Unfortunately, I know it’s not the first, nor is it the last, time I will hear someone say this about my skin color. I get hit with the seemingly harmless compliments that I “look so tan and exotic,” and that I “look like an island girl.” I've also experienced cringeworthy moments when people have put their arm up against mine and compared our skin colors.
When people make these seemingly friendly compliments, they strip me of my Indian identity because they make me feel as though I am not Indian at all.
While I’m sure the intention is to compliment, the reality is, it has the opposite effect. What people don’t realize is that when they tell me they want my tan, I hear that my skin color is something attainable with help from cosmetics. It feels like they're saying I don’t look like my ethnicities. It makes me feel as though my lighter shade of brown is an acceptable one — that a white person would be "OK" with having my pigment.
When people make these statements, they strip me of my Indian identity because they make me feel as though I am not Indian at all.

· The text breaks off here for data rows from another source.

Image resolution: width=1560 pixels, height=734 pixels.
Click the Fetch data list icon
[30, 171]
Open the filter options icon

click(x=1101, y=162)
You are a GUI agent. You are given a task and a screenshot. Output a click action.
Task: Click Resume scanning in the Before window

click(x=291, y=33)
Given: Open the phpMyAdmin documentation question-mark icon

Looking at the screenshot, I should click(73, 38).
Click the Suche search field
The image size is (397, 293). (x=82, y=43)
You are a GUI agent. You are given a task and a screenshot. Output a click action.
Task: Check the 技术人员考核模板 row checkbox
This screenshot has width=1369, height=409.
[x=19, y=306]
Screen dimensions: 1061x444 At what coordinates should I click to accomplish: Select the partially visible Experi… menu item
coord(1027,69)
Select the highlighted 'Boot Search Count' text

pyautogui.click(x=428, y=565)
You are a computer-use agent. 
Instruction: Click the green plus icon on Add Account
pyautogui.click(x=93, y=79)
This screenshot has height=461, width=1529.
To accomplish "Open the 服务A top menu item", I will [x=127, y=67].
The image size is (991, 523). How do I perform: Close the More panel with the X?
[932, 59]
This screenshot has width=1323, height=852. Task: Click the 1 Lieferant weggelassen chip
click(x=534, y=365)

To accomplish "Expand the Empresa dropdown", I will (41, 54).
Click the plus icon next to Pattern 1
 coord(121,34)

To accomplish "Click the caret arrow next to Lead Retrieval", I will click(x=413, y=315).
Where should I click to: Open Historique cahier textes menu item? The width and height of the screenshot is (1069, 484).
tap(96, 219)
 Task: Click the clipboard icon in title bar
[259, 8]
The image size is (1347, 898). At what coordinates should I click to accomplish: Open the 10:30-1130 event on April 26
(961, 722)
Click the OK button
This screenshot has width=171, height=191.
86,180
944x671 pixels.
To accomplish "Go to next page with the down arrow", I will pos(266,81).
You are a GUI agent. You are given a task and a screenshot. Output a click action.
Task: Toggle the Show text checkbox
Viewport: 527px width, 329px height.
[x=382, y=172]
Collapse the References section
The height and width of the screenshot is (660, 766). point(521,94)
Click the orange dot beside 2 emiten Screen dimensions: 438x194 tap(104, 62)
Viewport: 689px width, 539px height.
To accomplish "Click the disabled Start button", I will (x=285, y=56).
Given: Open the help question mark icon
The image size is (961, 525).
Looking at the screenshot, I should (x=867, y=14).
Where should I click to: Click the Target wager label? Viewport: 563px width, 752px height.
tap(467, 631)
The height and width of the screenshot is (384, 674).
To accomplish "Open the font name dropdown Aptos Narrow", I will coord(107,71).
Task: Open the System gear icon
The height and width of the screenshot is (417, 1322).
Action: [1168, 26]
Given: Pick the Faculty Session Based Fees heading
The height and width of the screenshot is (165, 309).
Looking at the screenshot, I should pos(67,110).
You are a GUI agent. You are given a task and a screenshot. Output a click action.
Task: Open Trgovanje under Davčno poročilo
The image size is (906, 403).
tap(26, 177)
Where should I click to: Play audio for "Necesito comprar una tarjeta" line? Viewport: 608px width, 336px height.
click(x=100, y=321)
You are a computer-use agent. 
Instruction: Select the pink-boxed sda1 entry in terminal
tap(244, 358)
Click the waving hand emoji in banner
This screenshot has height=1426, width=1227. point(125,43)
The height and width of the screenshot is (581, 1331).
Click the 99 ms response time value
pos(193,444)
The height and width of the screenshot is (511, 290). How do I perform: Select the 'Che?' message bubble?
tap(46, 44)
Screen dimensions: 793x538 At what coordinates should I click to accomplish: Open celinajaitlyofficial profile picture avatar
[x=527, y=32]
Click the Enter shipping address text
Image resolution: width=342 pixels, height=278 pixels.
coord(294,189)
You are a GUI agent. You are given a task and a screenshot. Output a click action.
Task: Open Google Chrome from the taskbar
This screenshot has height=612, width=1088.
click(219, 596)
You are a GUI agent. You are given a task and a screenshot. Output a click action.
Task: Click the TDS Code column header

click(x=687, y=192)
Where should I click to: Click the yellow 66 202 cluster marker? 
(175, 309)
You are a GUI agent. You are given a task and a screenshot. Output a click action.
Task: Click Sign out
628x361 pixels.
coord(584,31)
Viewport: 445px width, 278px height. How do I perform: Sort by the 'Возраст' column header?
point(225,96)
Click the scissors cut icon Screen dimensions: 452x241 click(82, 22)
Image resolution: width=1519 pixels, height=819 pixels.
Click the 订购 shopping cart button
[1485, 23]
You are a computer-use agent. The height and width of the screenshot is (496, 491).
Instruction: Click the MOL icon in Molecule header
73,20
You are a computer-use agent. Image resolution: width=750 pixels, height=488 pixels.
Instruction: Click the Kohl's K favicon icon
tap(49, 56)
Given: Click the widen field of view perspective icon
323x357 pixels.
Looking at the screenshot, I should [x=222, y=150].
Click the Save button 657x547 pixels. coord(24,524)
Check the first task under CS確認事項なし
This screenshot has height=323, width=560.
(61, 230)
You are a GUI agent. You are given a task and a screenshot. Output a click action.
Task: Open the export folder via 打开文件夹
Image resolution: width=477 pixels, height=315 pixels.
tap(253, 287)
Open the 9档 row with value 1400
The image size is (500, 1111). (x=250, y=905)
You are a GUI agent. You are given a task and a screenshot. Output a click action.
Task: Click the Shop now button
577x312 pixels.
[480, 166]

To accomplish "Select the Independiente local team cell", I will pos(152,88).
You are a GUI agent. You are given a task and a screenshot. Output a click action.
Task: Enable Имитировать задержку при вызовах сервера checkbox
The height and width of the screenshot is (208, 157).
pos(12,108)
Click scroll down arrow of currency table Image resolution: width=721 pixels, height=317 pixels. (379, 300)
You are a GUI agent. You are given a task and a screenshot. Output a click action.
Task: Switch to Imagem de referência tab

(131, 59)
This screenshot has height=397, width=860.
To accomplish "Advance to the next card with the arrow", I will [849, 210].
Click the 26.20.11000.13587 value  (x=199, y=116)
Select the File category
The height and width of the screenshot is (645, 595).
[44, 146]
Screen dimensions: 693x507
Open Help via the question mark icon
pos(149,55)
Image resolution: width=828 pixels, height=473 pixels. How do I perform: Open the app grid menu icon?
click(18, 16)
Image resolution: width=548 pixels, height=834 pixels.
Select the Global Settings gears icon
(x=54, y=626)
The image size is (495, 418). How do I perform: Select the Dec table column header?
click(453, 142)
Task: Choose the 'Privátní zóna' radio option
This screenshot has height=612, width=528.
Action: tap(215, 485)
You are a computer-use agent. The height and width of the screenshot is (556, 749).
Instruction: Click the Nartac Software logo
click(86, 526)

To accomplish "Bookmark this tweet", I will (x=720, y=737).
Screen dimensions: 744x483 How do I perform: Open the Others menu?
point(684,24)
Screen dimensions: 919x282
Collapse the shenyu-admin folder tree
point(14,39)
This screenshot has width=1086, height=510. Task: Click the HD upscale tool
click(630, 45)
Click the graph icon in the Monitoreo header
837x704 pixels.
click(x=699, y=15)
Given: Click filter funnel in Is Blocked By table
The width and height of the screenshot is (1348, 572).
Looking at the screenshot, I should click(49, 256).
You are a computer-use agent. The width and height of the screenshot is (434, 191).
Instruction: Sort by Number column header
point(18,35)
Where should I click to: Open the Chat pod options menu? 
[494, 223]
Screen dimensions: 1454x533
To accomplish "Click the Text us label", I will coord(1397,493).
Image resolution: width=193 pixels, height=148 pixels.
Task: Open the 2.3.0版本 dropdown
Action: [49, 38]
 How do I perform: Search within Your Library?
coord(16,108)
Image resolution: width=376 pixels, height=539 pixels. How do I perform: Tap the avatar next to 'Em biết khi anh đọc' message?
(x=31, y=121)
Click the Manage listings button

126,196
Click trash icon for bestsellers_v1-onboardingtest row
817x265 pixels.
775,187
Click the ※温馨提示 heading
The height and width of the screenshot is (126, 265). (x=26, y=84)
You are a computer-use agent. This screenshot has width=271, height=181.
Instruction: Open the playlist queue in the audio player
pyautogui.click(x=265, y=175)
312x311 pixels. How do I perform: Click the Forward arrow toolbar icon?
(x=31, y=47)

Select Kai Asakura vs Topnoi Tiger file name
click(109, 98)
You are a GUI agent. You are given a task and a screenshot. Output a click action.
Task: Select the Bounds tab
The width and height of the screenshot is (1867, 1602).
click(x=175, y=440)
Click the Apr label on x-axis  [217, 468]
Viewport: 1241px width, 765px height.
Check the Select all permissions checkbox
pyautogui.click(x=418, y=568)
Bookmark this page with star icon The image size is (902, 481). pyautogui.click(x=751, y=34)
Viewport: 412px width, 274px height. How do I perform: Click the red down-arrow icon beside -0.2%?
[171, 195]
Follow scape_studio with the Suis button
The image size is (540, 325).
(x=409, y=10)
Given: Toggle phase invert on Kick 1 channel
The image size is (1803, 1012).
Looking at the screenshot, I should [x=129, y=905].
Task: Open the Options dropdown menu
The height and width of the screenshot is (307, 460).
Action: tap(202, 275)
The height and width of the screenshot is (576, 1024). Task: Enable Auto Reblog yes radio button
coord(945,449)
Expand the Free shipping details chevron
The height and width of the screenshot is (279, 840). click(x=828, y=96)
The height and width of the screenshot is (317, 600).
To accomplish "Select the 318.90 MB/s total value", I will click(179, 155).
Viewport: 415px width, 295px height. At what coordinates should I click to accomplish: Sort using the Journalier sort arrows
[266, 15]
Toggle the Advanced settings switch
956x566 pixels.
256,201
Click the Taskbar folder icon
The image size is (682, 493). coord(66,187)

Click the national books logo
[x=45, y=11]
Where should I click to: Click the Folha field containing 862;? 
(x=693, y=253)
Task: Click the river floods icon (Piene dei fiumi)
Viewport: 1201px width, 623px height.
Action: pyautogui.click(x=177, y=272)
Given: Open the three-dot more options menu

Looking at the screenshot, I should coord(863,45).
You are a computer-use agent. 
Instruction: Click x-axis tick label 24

And by pointing that out to me, it makes me feel as though my identity and background is being erased.
Additionally, these comments hurt because people never seem to recognize that what they are saying is racially insensitive. And if I call them out on it, they immediately get defensive, and I come off as the person making assumptions about their intentions. It’s unfortunate because I'm the one dealing with their bias, yet I'm afraid of disrespecting them.
I didn’t grow up with much of my Indian heritage, and I’ve only ever been to India twice in my life. The reality is that I had a very American upbringing. And it was the lack of a cultural upbringing mixed with the constant interrogations from strangers and friends about my “unique” skin color that caused me to struggle with my identity. Yet, as I grow older, I look more and more like my father and his mother — with my strong, dark eyebrows, short stature, brown eyes, long, dark hair, wide hips, and round belly. The more I look at photos of my grandmother in particular, the more I see the resemblance and know that, despite not growing up with the culture, I am still and will always be Indian.
I feel more connected to my Indian culture when my skin is darker, but I am never less of myself when it is lighter. Maybe my skin color doesn't always fit the description of what an Indian woman looks like in the minds of some. But it is my racial identity, as someone who has the blood and genetic makeup of an Indian father. I am always a brown woman, because I am and will always be a biracial Indian American woman.